The consumer welfare standard indeed is flawed, said University of California-Berkeley economist Carl Shapiro, citing “excessive burdens” on plaintiffs. Enforcers should focus on disruptions to the competitive process, Shapiro said. The tech industry needs sector-specific legislation to promote competition, said Public Knowledge CEO Gene Kimmelman, noting such legislation exists for almost all other sectors.

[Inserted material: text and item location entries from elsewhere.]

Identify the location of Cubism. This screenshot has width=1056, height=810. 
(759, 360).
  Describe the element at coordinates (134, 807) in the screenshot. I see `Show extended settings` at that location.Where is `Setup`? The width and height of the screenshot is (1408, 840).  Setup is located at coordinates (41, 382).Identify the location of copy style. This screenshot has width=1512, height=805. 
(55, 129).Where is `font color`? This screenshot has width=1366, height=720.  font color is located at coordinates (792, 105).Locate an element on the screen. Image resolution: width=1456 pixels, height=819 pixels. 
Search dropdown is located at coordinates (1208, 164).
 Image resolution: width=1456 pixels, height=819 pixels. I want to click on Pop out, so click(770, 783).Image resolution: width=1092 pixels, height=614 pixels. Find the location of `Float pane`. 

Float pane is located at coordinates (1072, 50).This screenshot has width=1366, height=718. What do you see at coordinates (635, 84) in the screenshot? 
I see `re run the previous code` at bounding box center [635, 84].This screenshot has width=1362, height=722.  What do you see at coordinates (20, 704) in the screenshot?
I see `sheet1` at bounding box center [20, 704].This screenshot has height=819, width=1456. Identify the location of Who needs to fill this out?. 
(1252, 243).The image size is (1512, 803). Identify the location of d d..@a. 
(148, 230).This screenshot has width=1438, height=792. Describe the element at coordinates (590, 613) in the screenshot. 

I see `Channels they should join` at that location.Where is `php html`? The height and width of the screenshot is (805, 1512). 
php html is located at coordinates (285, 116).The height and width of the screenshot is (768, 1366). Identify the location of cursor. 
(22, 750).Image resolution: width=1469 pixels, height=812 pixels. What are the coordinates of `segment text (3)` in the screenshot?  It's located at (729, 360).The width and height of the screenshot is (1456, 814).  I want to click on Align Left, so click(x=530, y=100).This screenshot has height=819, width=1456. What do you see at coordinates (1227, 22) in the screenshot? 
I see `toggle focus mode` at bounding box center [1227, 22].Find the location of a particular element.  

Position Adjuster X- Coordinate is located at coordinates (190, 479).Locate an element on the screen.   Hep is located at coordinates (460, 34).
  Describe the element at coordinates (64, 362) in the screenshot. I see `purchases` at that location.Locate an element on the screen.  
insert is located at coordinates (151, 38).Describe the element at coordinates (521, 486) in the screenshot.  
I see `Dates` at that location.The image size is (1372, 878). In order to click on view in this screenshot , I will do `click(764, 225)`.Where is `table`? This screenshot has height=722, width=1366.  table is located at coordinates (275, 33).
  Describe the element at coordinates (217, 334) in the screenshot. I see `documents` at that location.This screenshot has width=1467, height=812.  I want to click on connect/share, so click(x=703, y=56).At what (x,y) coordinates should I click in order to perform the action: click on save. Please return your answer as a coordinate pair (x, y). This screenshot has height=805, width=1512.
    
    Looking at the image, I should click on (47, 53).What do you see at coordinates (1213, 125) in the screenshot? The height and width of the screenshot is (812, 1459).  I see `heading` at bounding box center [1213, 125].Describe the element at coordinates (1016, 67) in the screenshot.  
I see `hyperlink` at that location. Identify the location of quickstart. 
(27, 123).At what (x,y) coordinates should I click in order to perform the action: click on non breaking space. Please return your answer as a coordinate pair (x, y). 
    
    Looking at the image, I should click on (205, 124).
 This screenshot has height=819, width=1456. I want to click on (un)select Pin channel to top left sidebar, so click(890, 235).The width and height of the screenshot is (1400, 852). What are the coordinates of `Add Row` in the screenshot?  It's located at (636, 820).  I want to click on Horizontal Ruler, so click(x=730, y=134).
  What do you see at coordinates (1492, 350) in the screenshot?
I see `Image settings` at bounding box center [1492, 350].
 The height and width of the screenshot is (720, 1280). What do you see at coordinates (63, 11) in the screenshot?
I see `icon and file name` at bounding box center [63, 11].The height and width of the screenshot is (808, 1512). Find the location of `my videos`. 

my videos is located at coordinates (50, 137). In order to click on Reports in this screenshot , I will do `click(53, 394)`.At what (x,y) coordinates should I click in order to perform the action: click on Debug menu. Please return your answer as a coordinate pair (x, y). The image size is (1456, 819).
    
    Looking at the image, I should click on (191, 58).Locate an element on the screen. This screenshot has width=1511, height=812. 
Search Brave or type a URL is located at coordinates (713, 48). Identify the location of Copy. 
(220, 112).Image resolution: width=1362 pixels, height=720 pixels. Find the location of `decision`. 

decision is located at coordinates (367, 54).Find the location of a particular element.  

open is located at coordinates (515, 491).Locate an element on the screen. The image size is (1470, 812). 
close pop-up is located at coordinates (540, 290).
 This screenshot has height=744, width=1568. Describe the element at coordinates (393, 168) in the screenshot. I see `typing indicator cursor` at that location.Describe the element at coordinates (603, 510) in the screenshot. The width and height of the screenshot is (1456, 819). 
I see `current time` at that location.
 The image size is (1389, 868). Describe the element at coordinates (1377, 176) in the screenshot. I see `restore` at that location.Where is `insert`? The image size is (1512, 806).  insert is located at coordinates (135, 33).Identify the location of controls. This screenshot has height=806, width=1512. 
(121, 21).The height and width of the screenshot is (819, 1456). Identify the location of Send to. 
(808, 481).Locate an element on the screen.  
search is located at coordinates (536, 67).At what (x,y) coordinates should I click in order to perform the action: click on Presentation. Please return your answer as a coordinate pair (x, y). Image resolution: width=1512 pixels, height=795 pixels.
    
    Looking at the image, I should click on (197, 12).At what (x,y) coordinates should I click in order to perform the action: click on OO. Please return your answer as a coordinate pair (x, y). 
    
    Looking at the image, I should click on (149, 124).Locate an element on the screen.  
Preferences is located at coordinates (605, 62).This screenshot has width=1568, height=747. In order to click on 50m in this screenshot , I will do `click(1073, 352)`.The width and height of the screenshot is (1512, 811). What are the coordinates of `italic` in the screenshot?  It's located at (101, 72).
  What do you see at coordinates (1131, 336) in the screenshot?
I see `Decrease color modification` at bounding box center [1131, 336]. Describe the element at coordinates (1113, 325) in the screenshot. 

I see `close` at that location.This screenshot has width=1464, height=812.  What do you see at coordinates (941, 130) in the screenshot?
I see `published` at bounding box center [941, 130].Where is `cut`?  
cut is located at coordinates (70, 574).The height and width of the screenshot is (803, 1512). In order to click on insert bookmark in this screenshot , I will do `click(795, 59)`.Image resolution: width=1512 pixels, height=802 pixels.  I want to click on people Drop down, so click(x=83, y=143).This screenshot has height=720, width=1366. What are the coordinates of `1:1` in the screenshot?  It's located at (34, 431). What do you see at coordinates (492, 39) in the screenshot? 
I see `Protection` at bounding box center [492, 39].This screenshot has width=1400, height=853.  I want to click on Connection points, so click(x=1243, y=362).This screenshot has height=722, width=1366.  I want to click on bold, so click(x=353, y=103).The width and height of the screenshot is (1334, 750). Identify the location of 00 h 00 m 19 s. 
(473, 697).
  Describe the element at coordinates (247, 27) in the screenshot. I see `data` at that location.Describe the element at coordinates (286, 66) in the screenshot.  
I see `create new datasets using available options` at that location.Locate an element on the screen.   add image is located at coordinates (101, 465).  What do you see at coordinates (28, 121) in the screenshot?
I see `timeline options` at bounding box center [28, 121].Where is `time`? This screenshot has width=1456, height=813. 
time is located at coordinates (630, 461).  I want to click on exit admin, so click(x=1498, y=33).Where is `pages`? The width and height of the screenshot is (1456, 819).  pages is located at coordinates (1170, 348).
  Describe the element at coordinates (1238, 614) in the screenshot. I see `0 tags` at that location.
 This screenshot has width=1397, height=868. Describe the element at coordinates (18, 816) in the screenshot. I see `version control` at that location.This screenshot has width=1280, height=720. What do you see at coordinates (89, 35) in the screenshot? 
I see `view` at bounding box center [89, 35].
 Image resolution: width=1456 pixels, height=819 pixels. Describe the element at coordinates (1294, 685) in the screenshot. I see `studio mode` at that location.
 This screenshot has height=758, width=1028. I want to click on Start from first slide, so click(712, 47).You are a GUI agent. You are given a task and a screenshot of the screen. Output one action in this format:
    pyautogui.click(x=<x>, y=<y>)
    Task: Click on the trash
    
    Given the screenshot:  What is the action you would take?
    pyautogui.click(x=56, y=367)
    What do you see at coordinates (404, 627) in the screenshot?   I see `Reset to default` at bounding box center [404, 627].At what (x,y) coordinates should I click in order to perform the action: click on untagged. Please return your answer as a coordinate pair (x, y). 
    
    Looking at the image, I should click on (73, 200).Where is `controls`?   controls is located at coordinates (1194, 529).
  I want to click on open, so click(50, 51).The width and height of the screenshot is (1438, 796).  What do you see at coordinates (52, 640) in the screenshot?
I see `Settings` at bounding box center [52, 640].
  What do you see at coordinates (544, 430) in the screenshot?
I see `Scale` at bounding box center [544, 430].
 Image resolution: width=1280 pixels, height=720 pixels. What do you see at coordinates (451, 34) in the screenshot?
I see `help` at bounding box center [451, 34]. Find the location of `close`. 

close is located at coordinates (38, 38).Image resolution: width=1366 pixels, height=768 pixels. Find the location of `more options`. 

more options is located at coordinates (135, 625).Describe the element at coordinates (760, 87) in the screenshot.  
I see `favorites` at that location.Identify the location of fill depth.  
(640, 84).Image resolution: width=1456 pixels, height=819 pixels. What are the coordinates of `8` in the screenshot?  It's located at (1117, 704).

Former acting Assistant Attorney General Deborah Garza, now at Covington & Burling, warned against turning antitrust law into a tool to address all social ills. The Microsoft antitrust case is proof U.S. law is working, she said, and it would be “dangerous” to throw away the consumer welfare standard without a good replacement. The standard's value is it requires economic evidence of harm, she said. Consumers should remain at the center of the analysis, said General Electric Vice President-Global Competition Law and Policy Sharis Pozen, a former FTC and DOJ official. Pozen worries that shifting that focus will open the process to political agendas, saying the unintended consequences would far exceed the benefits.
The consumer welfare standard “must go,” said Open Markets Institute Executive Director Barry Lynn. It drives the U.S. to focus on material measures of well-being rather than political goals that prevent and keep citizens alert to concentrations of power, he said. Instead of favoring a new antitrust model, Lynn seeks a return to basic principles like industrial rules limiting any corporation to 25 percent of any market. Enforcers should shift to an effective competition standard, where dispersing private power is the principal objective of federal antitrust law, said University of Tennessee law professor Maurice Stucke.